**To do:** Copy the data that appears below exactly. Drop the pictures.

Records excerpted from a collection
━━━━━━━━━━━━━━━━━━━━
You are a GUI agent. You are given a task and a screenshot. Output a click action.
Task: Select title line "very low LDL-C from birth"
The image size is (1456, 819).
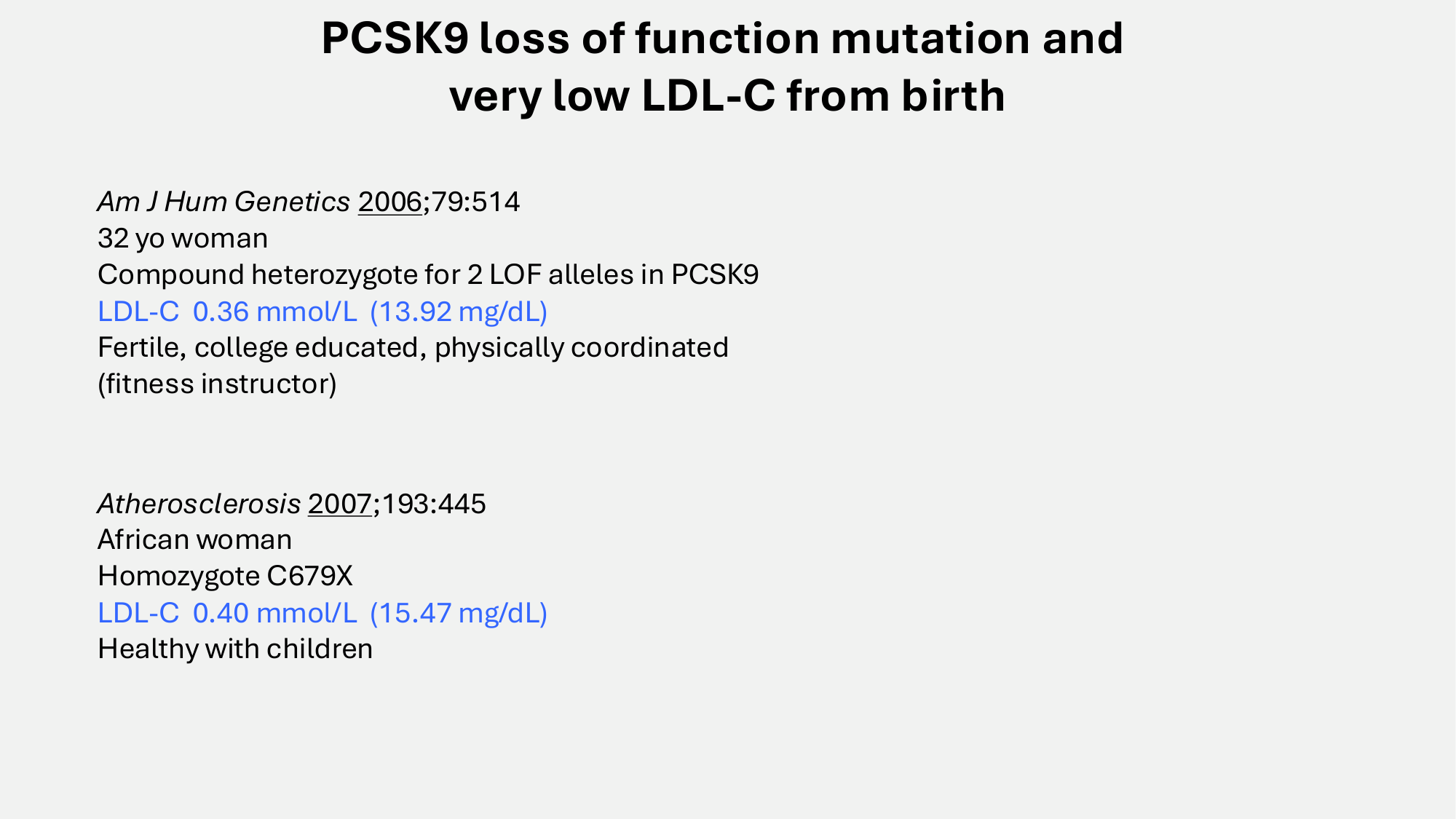click(727, 96)
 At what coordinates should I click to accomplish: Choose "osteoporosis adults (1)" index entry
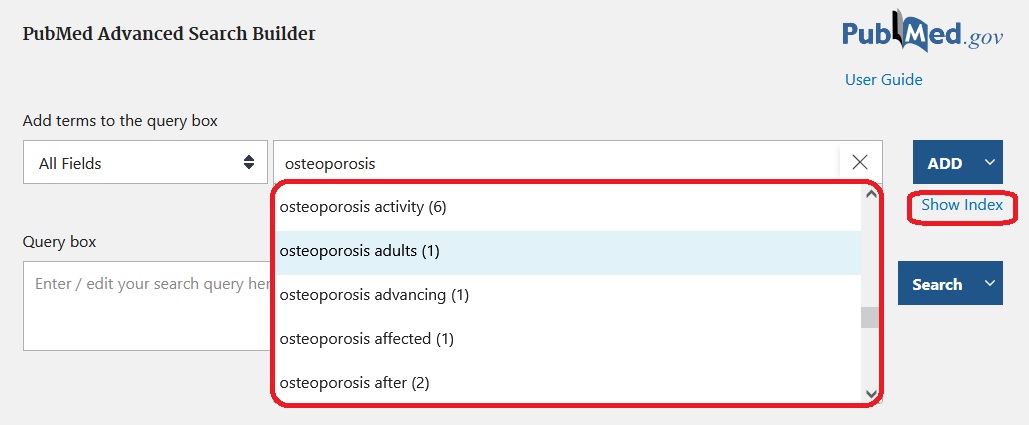360,251
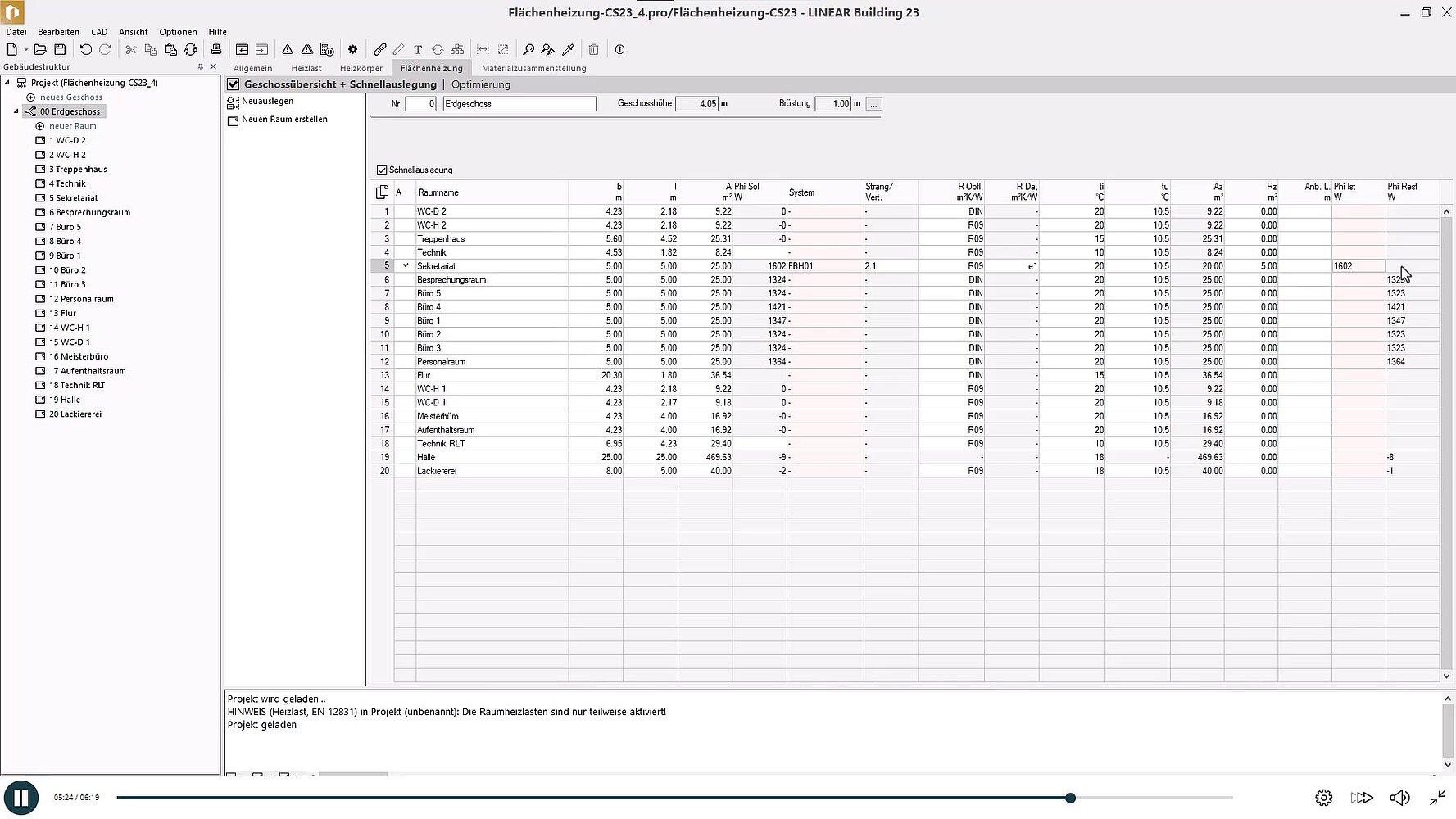Collapse the Projekt root tree node

(7, 83)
━━━━━━━━━━━━━━━━━━━━
**Solution for this task:**
You are a GUI agent. You are given a task and a screenshot. Output a click action.
Task: Select title line "very low LDL-C from birth"
The image size is (1456, 819).
click(727, 96)
 At what coordinates should I click to accomplish: Choose "osteoporosis adults (1)" index entry
360,251
Collapse the Projekt root tree node

(7, 83)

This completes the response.